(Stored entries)

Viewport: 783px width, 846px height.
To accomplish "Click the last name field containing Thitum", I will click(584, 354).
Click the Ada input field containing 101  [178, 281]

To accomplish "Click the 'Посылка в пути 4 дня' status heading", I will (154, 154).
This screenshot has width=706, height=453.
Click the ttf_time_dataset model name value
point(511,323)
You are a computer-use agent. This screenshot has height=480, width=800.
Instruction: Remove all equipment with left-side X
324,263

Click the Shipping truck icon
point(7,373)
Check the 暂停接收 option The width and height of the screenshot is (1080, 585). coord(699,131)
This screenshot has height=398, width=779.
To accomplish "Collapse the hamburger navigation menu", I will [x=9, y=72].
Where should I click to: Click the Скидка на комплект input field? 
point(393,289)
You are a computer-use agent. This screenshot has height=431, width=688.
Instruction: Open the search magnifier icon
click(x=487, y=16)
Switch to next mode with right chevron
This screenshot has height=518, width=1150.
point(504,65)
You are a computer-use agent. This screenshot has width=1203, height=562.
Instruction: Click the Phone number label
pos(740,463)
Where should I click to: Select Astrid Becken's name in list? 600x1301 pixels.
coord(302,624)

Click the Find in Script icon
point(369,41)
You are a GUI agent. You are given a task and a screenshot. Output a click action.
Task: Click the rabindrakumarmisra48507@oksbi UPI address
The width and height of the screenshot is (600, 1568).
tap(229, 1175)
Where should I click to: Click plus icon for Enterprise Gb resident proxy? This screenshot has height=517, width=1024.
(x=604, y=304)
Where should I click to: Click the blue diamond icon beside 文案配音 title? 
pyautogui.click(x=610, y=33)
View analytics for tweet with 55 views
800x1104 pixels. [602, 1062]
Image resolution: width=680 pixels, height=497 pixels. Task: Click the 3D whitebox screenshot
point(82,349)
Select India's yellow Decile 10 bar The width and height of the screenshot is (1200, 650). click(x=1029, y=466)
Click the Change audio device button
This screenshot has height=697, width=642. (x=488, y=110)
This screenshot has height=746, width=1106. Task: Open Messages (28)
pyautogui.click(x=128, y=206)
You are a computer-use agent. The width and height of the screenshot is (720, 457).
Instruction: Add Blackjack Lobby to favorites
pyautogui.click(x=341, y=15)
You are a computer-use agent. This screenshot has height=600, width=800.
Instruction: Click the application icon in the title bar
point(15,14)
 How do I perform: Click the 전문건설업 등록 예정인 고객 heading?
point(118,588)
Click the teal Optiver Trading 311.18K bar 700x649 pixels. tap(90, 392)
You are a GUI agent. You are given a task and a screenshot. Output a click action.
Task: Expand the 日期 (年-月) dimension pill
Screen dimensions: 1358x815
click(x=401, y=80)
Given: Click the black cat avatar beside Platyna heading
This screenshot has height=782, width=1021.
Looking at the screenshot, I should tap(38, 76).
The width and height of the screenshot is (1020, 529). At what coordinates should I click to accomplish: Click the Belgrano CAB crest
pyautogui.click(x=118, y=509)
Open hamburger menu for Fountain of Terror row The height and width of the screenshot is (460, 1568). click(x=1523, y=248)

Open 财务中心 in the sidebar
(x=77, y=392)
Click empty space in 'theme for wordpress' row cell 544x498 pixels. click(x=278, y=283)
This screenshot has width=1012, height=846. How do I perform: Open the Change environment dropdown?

* _TASK DESCRIPTION_
From the records above, pull out each line that has "containing".

* _EXERCISE RESULT_
To accomplish "Click the last name field containing Thitum", I will click(584, 354).
Click the Ada input field containing 101  [178, 281]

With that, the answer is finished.